(most of this page was contributed by Maria Angela Pellegrino and Martina Garofalo)

Overview

Once you have defined a new RDF embedding technique or you want to compare two existing methods, you should define a set of tests to run and analyze the results.

By using this framework the work is simplified. It provides Machine Leraning and semantic tasks to evaluate your vectors.

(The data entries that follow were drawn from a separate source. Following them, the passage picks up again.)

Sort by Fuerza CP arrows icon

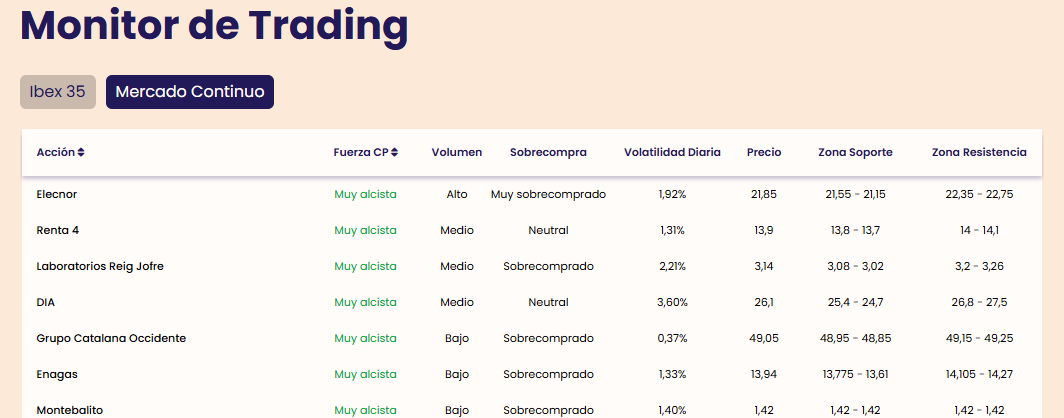click(x=395, y=153)
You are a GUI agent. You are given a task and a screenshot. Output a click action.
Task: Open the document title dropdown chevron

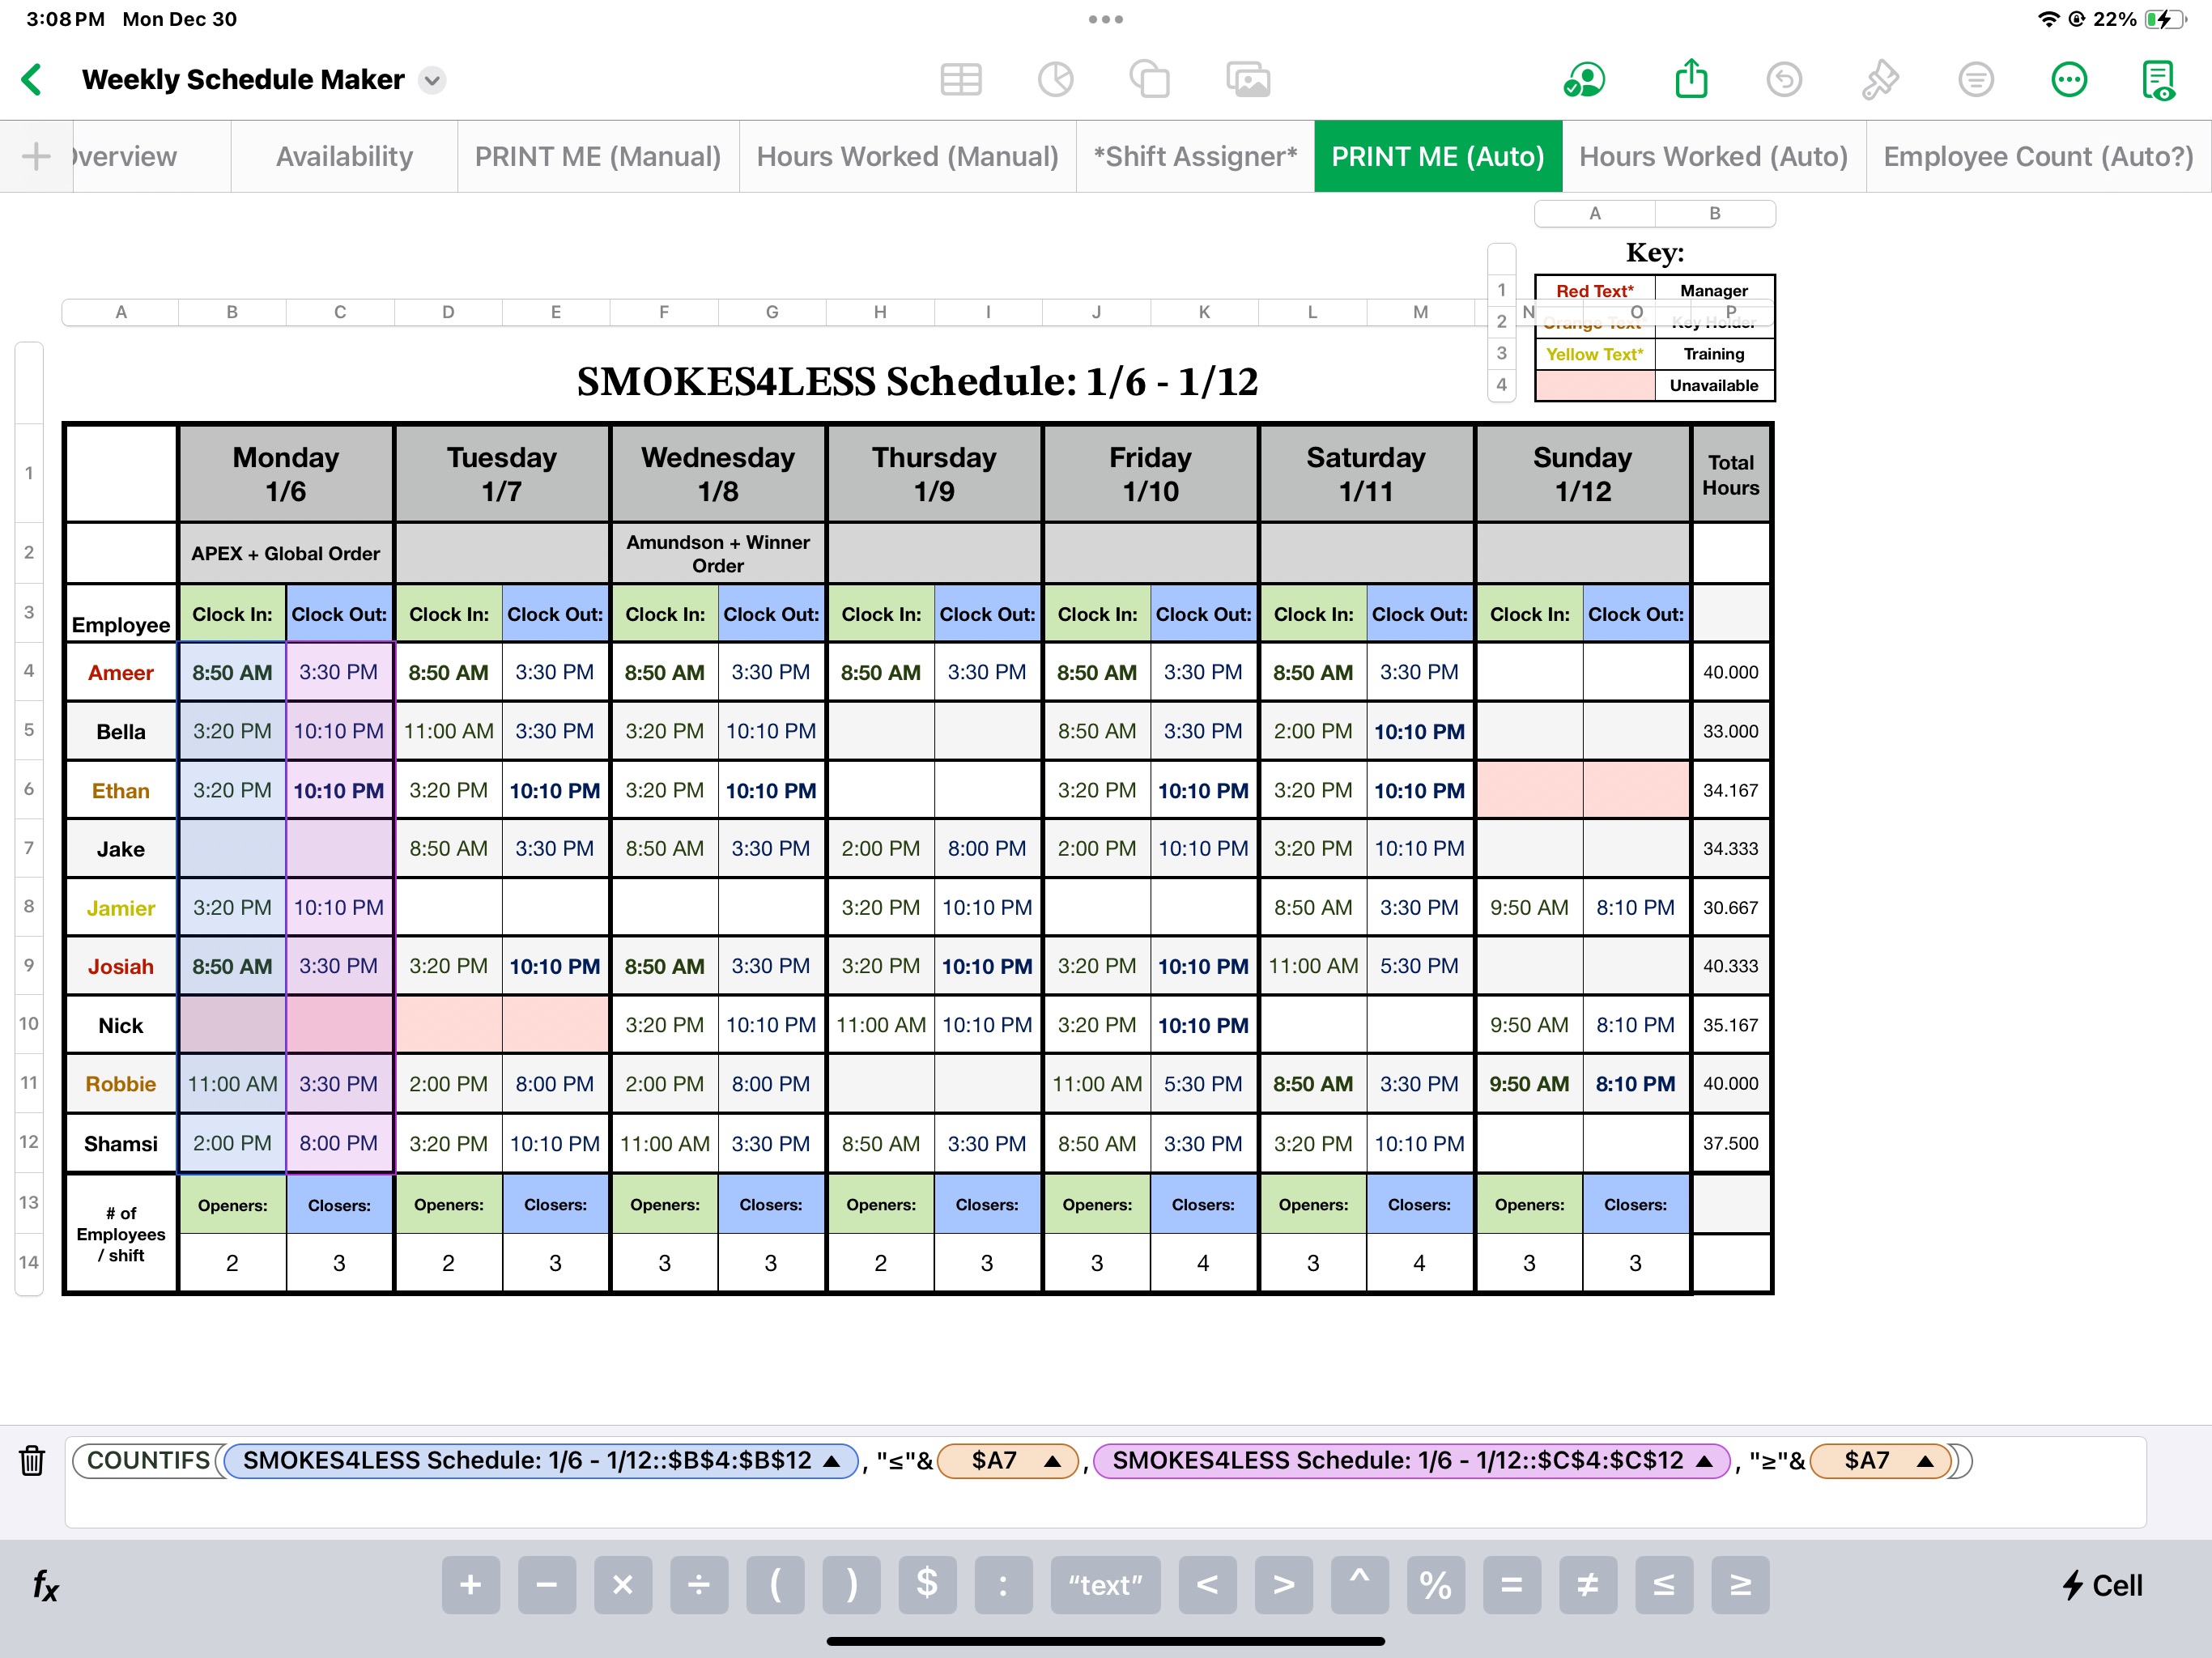[x=432, y=80]
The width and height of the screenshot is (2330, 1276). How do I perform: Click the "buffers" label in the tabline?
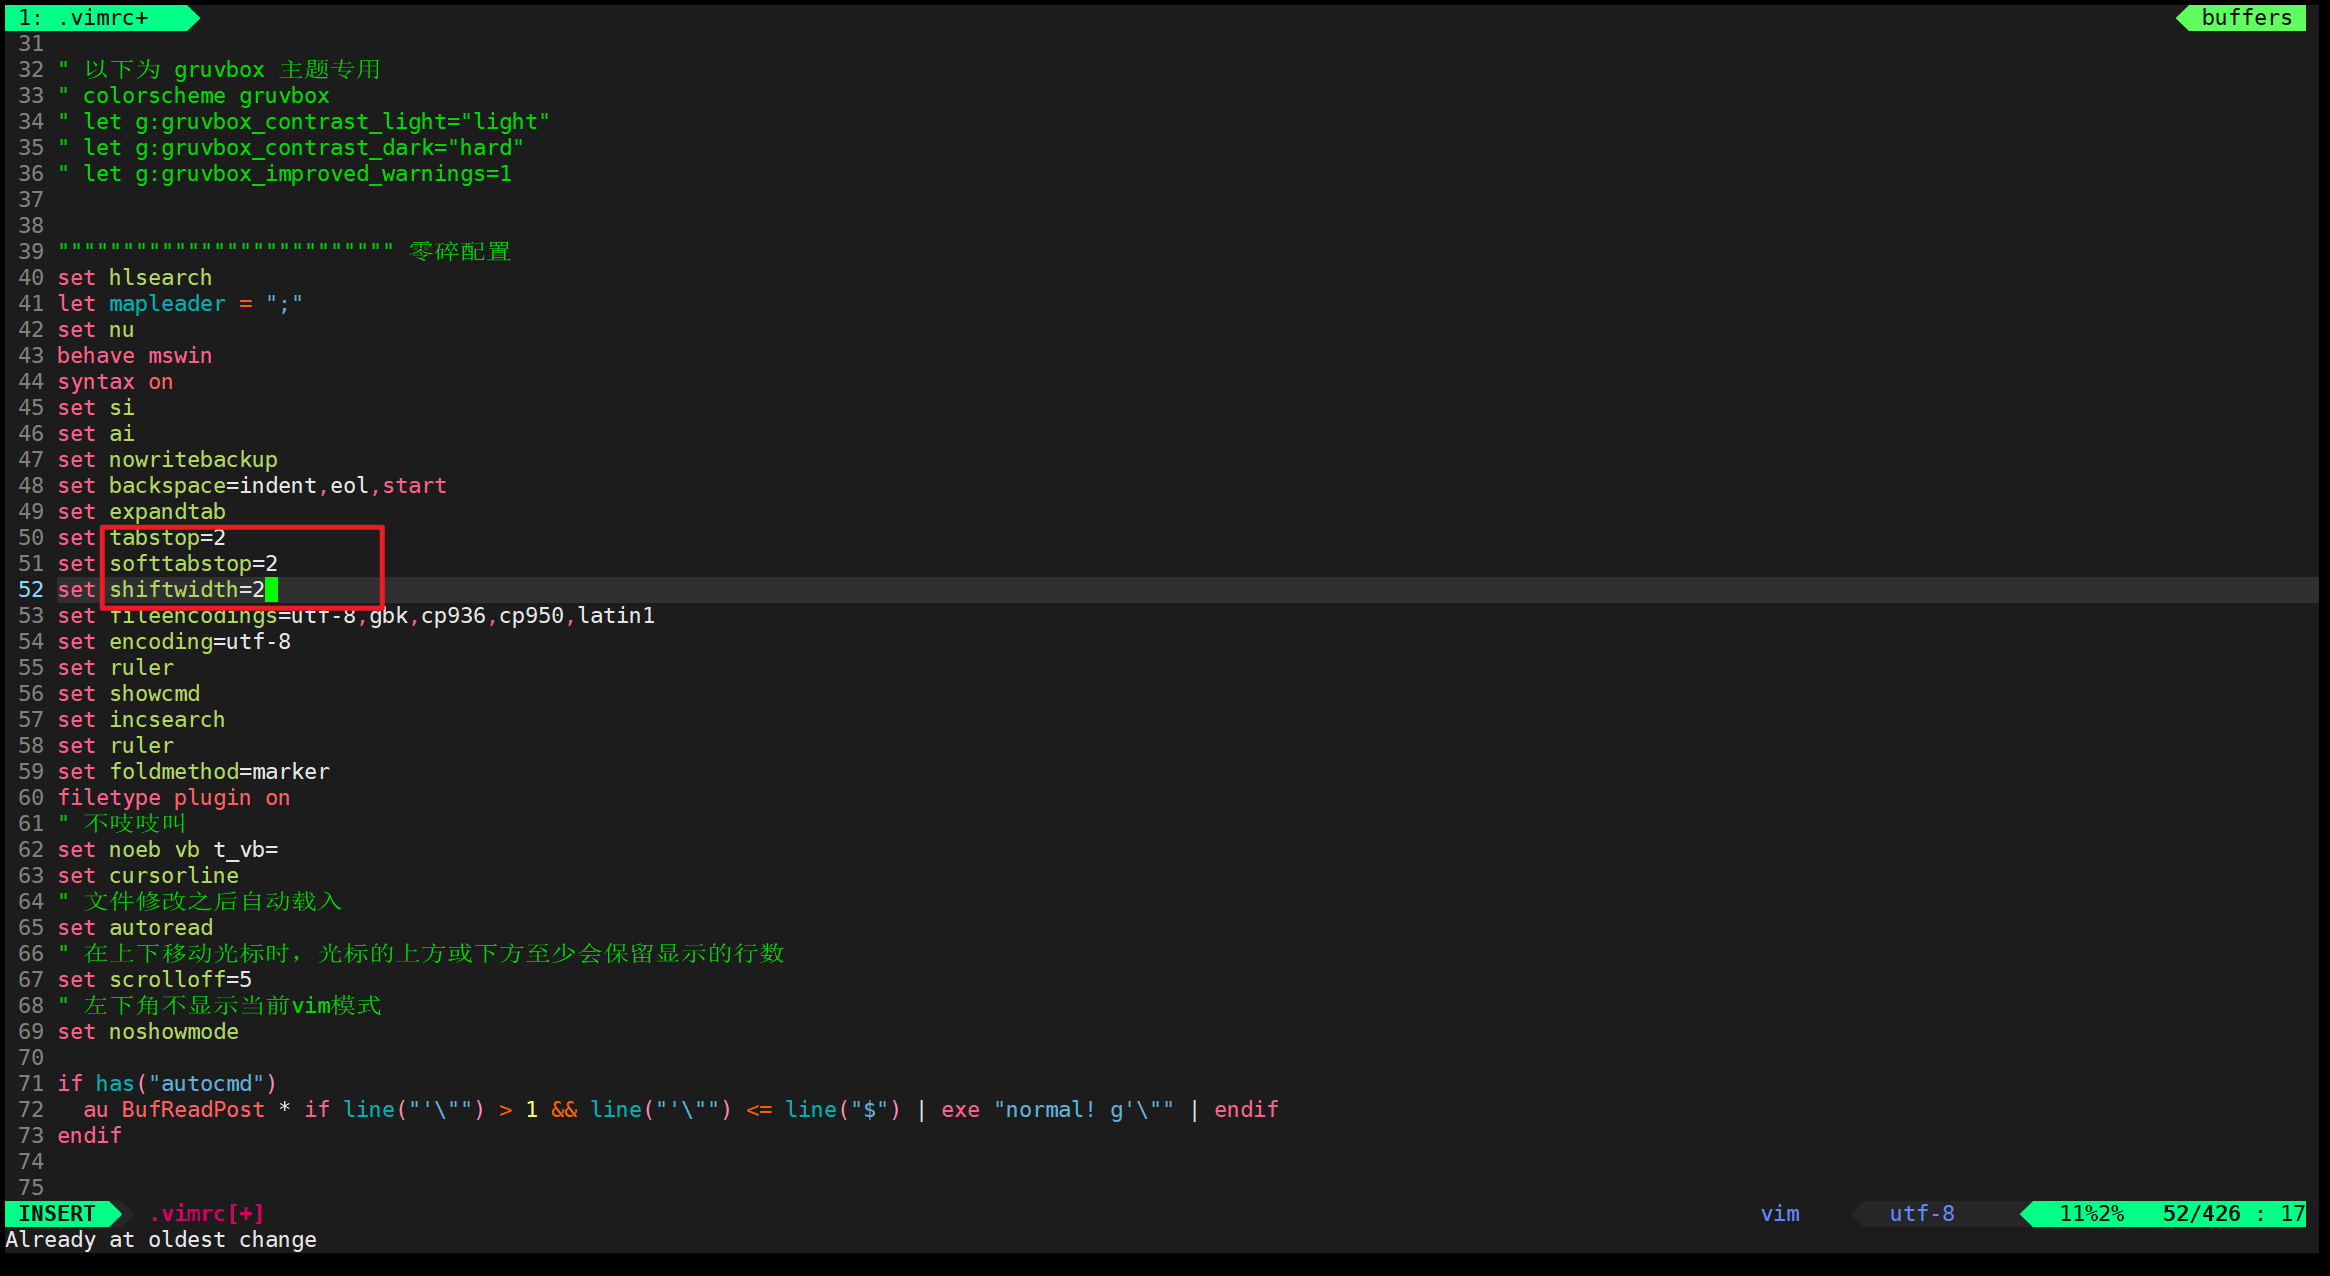[2245, 17]
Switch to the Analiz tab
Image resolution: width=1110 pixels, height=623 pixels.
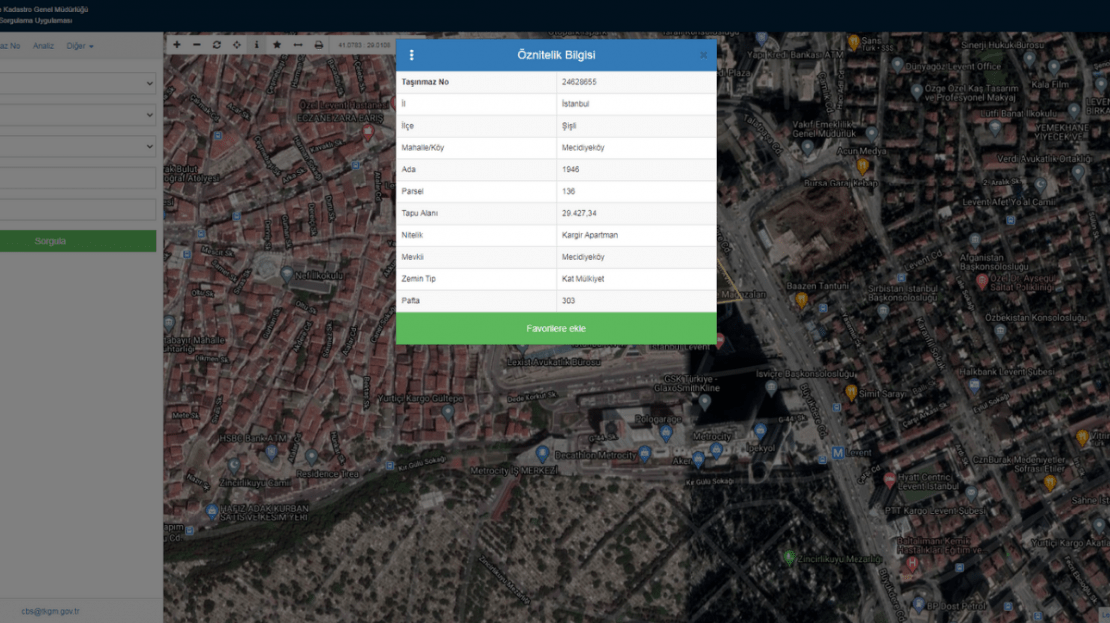coord(43,46)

The implemented tasks are:

Machine Learning
- Classification
- Regression
- Clustering
Semantic tasks
- Entity Relatedness
- Document similarity
- Semantic analogies

For each task, the parameters, the procedure, the file used as gold standards and metric used to evaluate the output are presented.

Embedding framework

Link project : the project is available on GitHub

To run it :

Libraries : 
numpy==1.14.0
pandas==0.22.0
scipy==1.1.0
scikit-learn==0.19.2

Python version : Python 2.7.3

Parameters:
--vectors_file, Path of the file where your vectors are stored. File format: one line for each entity with entity and vector, mandatory
--vectors_size, default=200, Length of each vector
--top_k, default=2, Used in SemanticAnalogies : The predicted vector will be compared with the top k closest vectors to establish if the prediction is correct or not

To customize distance metric and analogy function :

You have to redefine your own main.

You can use one of the distance metric accepted by scipy.spatial.distance.cdist.

Your analogy function has to take

3 vectors or matrices of vectors used to forecast the forth vector,
the index (or indices) or these vectors in the data matrix
the data matrixes that contains all the vectors
the top_k, i.e., the number of vectors you want to use to check if the predicted vector is close to one in your dataset

and it must return the indices of the top_k closest vector to the predicted one.

Classification

Parameters

Datasets used as gold standard

Useful information related to the dataset are listed here

The datasets can be downloaded following this link.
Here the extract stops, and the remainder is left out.